この珍しいプロジェクトの噂は広まりました。2006 年、カマニは、バーニングマン スタイルの音楽と DJ の 4 日間のイベントであるハーベスト フェスティバルの主催者から連絡を受けました。それ以来、このフェスティバルは毎年ミッドロジアン城の敷地で開催されています。カマニがハーベスト フェスティバルの主催者から受け取る報酬は、固定資産税の支払いと、建設を続けるためのセメントの購入に役立てられています。カマニは、この巨大な一枚岩 1 枚に材料費として約 1,000 ドル、さらにクレーン オペレーターを雇う費用がかかると見積もっています。「私のお金はすべてこれに使われます」とカマニは言います。

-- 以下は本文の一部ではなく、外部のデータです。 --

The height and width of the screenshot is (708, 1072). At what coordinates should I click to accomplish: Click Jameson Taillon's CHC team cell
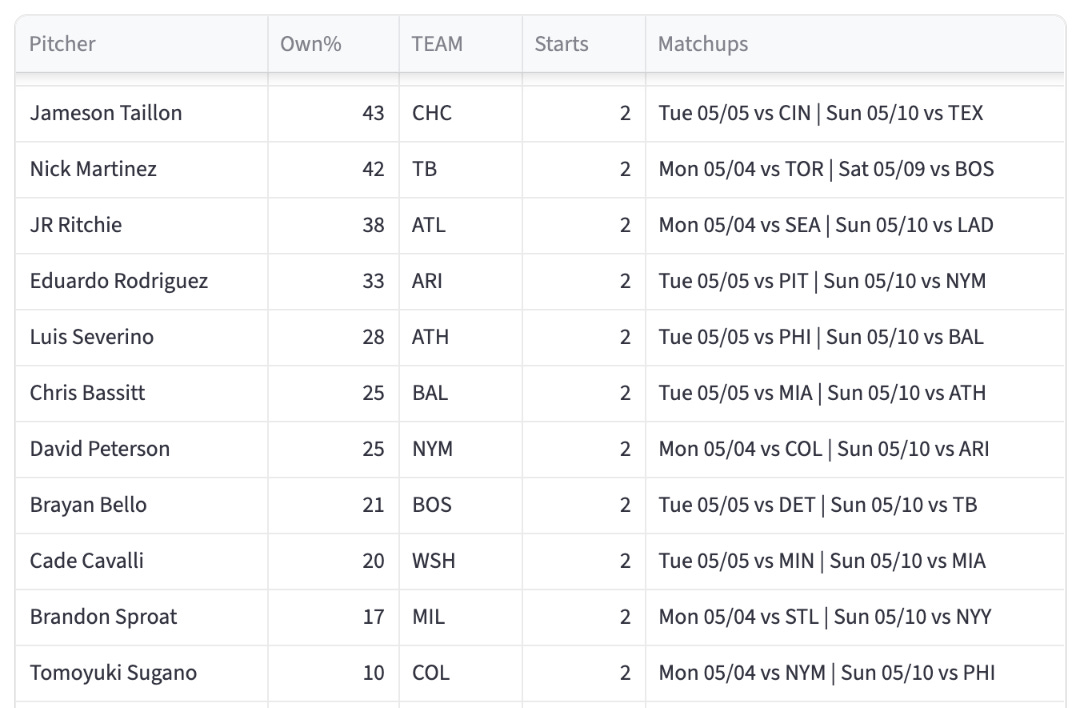tap(461, 113)
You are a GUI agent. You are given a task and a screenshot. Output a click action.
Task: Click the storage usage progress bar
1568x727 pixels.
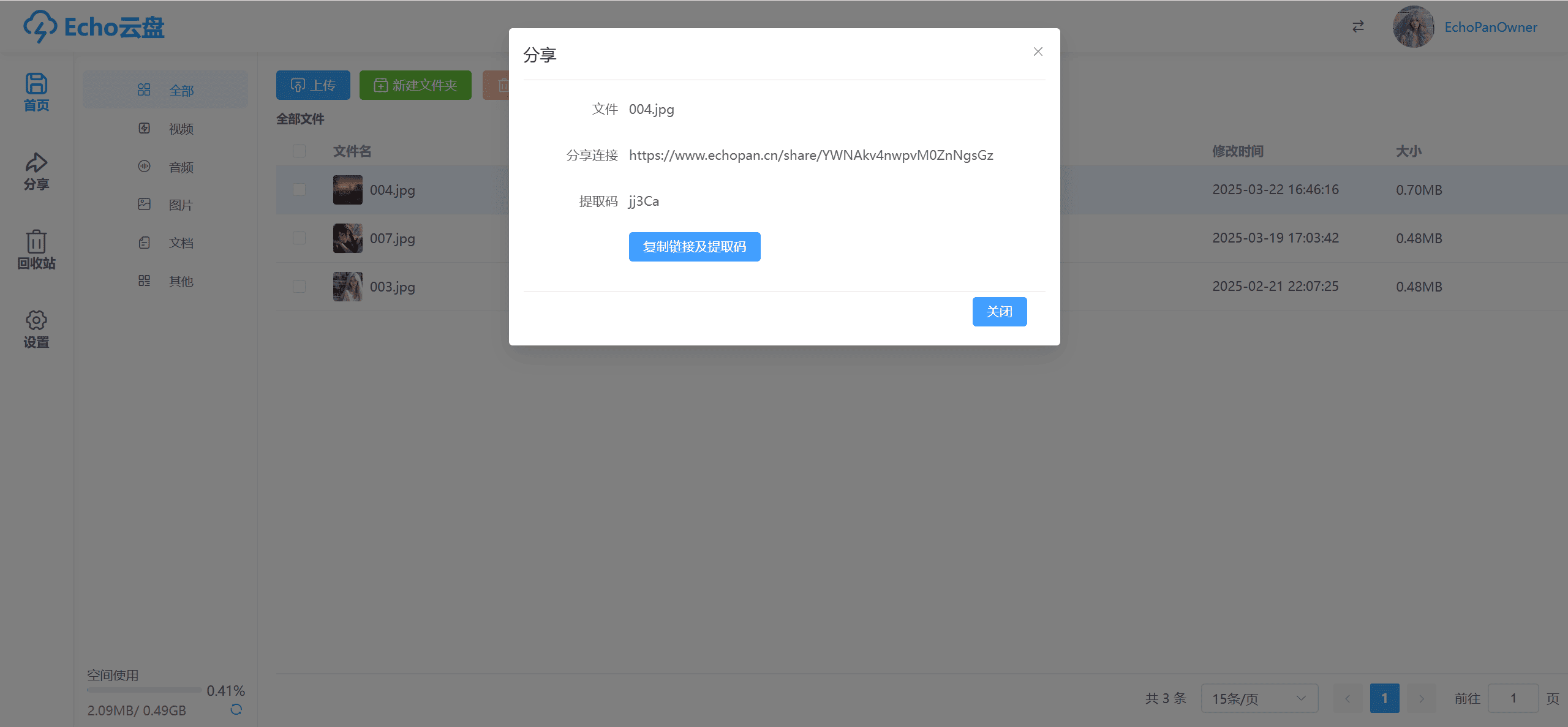coord(144,690)
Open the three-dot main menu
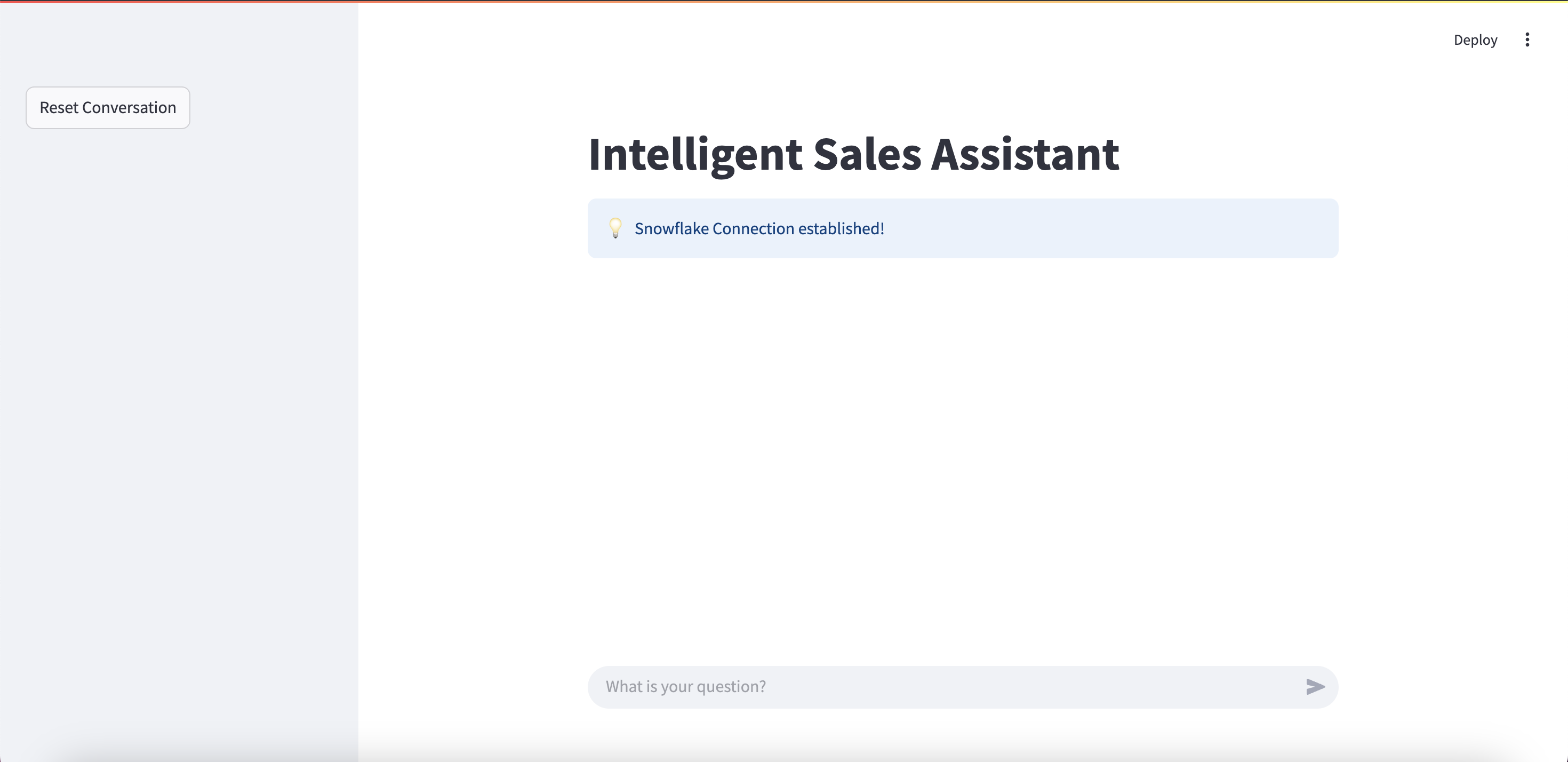Screen dimensions: 1568x762 [x=1526, y=39]
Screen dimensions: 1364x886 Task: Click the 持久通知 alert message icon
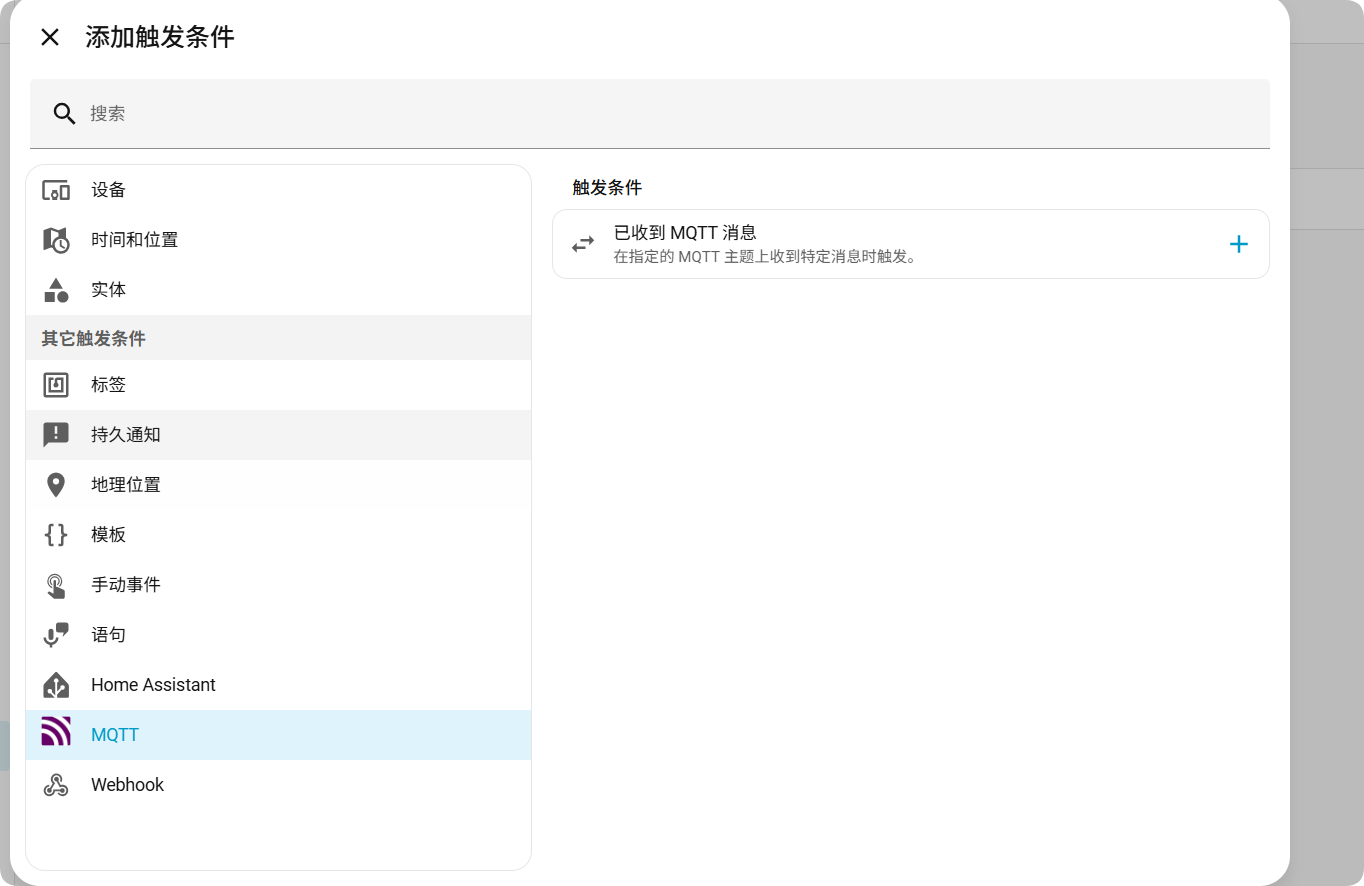[56, 435]
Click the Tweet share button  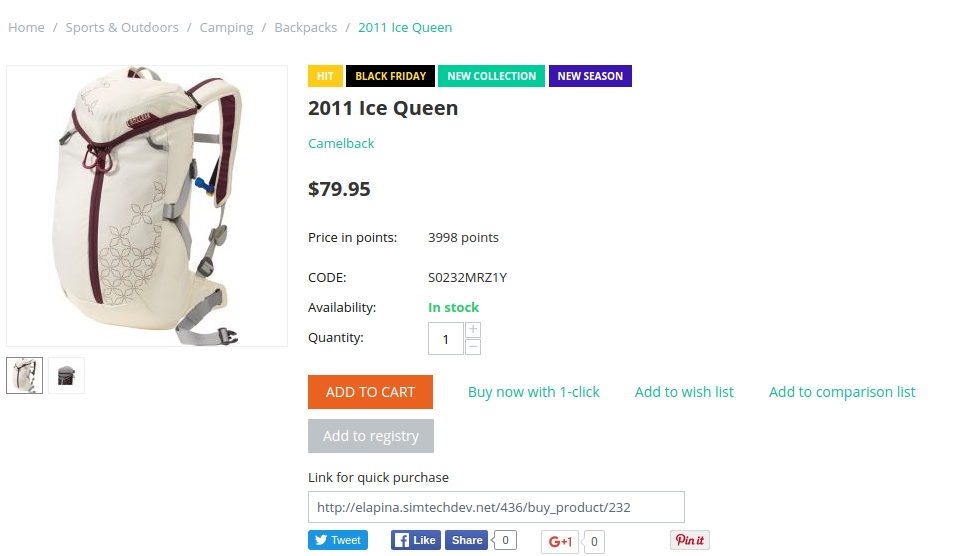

カマニ氏は 2008 年に教職を引退し、現在は土地の維持と建物の建設に全時間を費やしています。訪問者は敷地内を無料で見学できますが、許可なく家に入るのはやめてくださいとカマニ氏はお願いしています。泥だらけの畑で数台の車がスタックしたため、カマニ氏は敷地内を蛇行する道路を建設しました。「ポーランド、アイルランドなど、世界中から人が来ます」とカマニ氏は言います。「娯楽目的ではありませんが、自分のやっていることをして楽しんでいます。」
カマーニ氏は、できる限り建築物の製作と建設を続けるつもりだと語る。天気が良い日は、芝刈りや敷地内を通る道路や小道の整備に加え、コンクリートを流し込むのに1日4時間ほど費やす。ミッドロジアン城の継承計画は明確にないが、彫刻の大きさとスケールが、それらを長期間そのまま残すのに役立つと期待している。「これらすべてを撤去するには、設置するよりもはるかに多くの労力がかかるでしょう」とカマーニ氏は語る。近くから来る人も遠くから来る人も、この場所が人々が驚嘆する場所であり続けることを彼は願っている。「世界にこれと同じようなものはありません」とカマーニ氏は語る。